L’écologie sans les Écolos
C’est le chapitre 5 de l’accord gouvernemental. Il s’intitule « l’environnement, la mobilité et le développement durable ». La coalition violette s’y engage à mettre en œuvre le protocole de Kyoto (réduction des gaz à effet de serre), à promouvoir une nouvelle politique de mobilité (intermodalité, transports en commun, télétravail, etc.), à protéger la biodiversité (consommation responsable, protection des forêts), ainsi qu’à assurer le bien-être des animaux, à protéger la mer du Nord, à préparer un nouveau plan pour le développement durable et à développer une politique intégrée en matière de produits (production, consommation, déchet).
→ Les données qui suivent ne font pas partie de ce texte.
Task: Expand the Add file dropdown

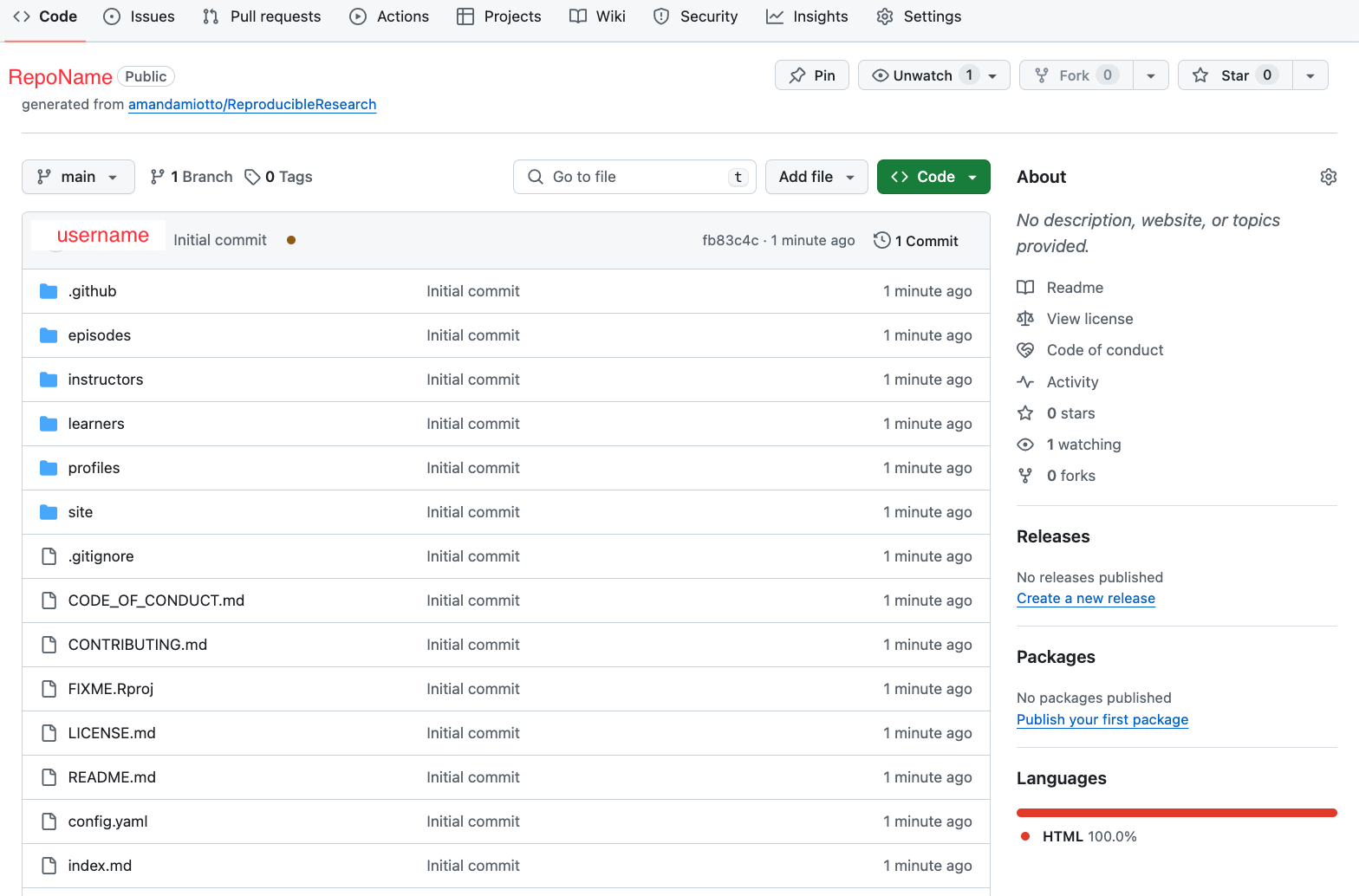Action: (x=816, y=177)
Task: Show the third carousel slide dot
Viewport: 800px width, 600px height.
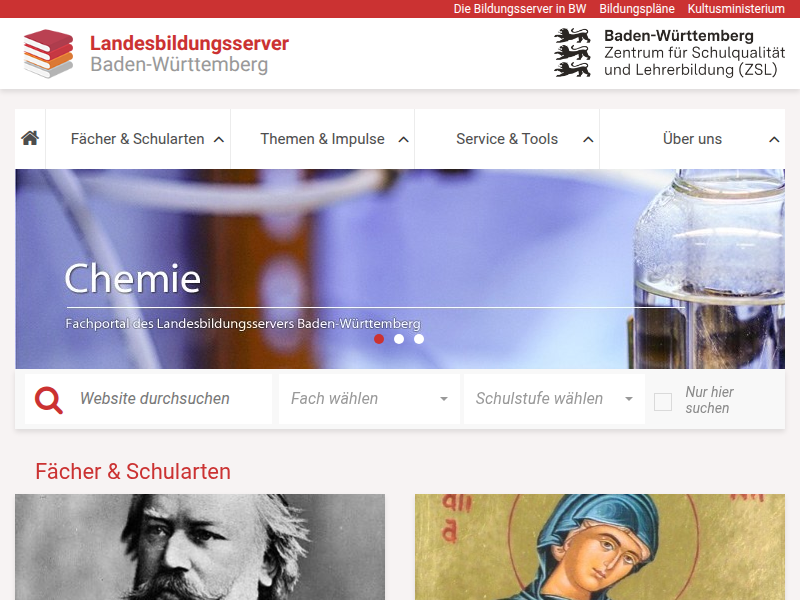Action: tap(419, 339)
Bref, l’écologie sans les Écolos. Vraiment ? Selon les quatre principales fédérations environnementales (1), les accents environnementaux de l’accord gouvernemental relèvent pour la plupart « d’incantations ou de mesures tombant en dehors de compétences fédérales ». Et de pointer notamment que, sur la lutte contre les changements climatiques, le projet gouvernemental « a surtout décidé de ne rien décider du tout ». Six ans après la signature du protocole de Kyoto, les négociations gouvernementales n’ont toujours pas réussi à sortir de l’impasse sur le partage des charges entre Régions et/ou secteurs. « Bref, on ne sait toujours pas qui doit réduire ses émissions de combien ». Et l’on s’étonne que les émissions de gaz à effet de serre continuent de croître, en dépit de l’urgence environnementale… Bref, les acteurs belges de l’environnement se montrent d’ores et déjà inquiets des faibles résultats concrets qui risquent d’être atteints au cours de cette législature.
1 Inter-environnement Bruxelles, Inter-environnement Wallonie, Bond beter leefmilieu, Brusselse raad voor het leefmilieu.